2025: Automotive Financing, Economic Context, and Electromobility
The positive data for automotive financing in the last year have been overshadowed at the start of 2025 by the new US administration and the impact it has had on the Mexican consumer confidence index. However, the automotive sector is growing and is doing so driven by the increase in the supply of brands and models, many of Chinese origin, as well as the push for the green car segment, which will be a priority in the next six years to achieve the objectives set by both the government and the industry.
Over the past year, we have seen the growth of automotive credit in the country, which is experiencing one of its best moments.
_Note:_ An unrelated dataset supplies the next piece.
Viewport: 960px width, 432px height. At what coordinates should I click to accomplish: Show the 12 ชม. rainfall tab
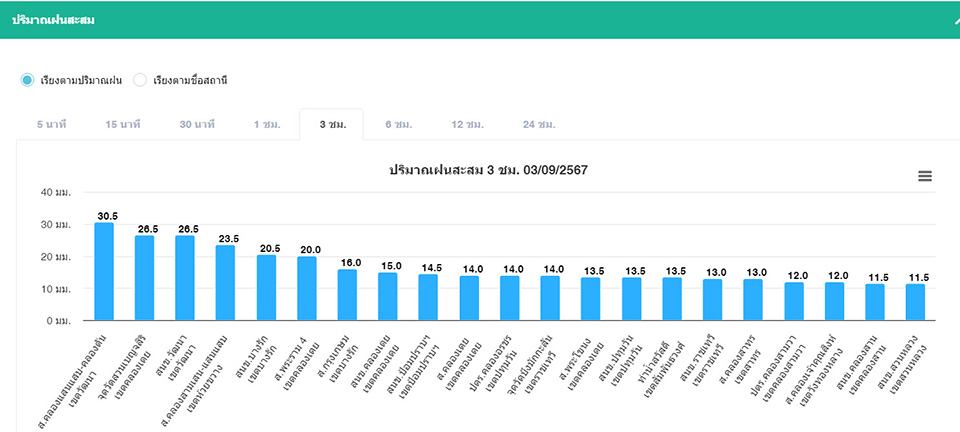[467, 124]
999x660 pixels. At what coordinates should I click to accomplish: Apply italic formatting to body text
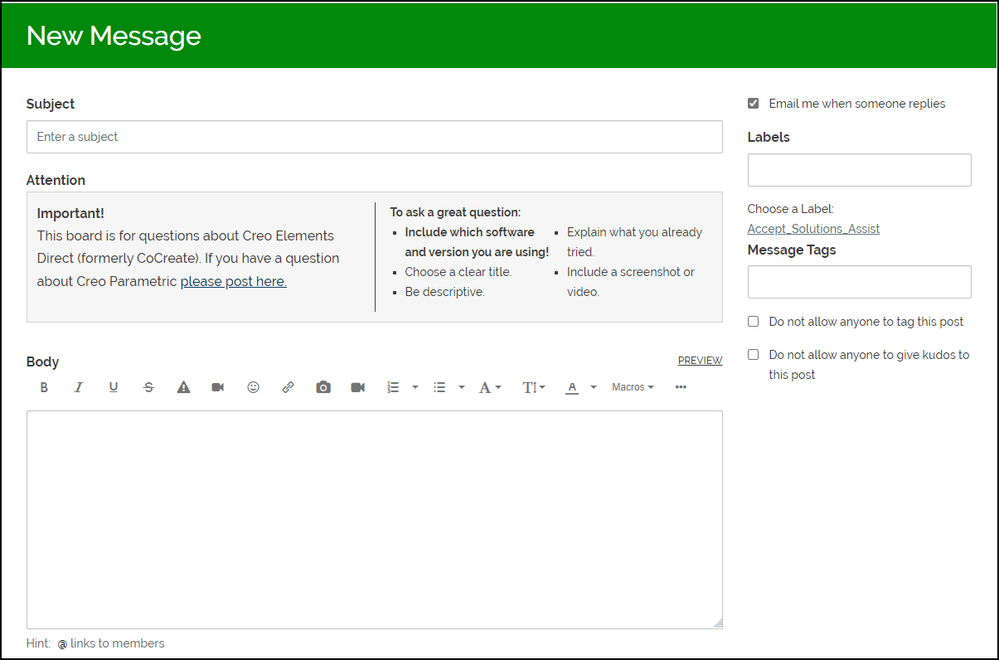coord(79,387)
By the end of 2024, according to the Bank of Mexico, the growth of bank financing via credit for the acquisition of vehicles had an annual growth of close to 50%.
Regarding the total financing reported by the Mexican Association of Automotive Distributors (AMDA), from January to November 2024, a total of 932,203 placements were recorded, which represented an increase of 13.7% compared to 2023, equivalent to 112,269 additional units. The performance of new vehicle placements had an increase of 15.1% and in the case of placements of used vehicles, an annual increase of 6.1% was observed in the same period.
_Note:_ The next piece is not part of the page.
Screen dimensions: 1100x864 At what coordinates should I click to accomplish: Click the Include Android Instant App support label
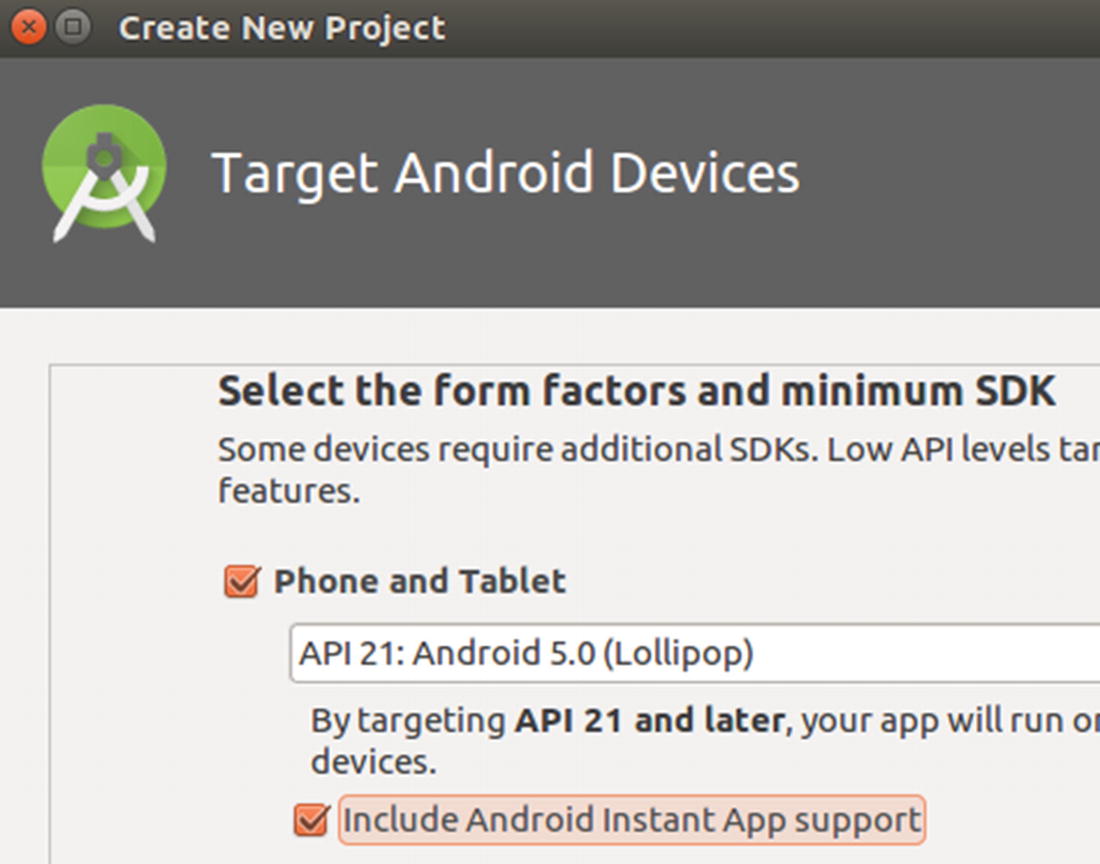click(631, 819)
This same organization reported that from January to June 2024, of the total units acquired in the country, 64.4% were done through some financing, a figure higher than in 2023 where the financed units were 60.7%.
Among the factors that favored this result are the increase in the offer of brands and models with more than 20 new automakers that have arrived in our country from China in recent years, as well as the boost in the placement of green cars, which already represent more than 7% of sales in Mexico, and the establishment of alliances by financial institutions and automakers.
Economic Context: Inflation, Rates and Confidence Index
This year began with positive data regarding the economic context. The reduction in inflation and interest rate cuts stimulate economic activity and demand.
Mexico's annual inflation rate eased for the second month in December 2024, hitting a nearly four-year low of 4.21%, down from 4.55% in November and below market forecasts of 4.28%. On the other hand, the Bank of Mexico made the decision to lower the benchmark interest rate for the fourth consecutive time, setting it at 10% in December.
However, the result of the elections in the United States had an impact on the confidence index that INEGI has reported monthly for 20 years. In January, the index fell 0.3 points compared to December 2024, standing at 46.7 compared to 47 the previous month. According to analysts, this is due to the growing concern of the population about the economic policies of the new administration of Donald Trump.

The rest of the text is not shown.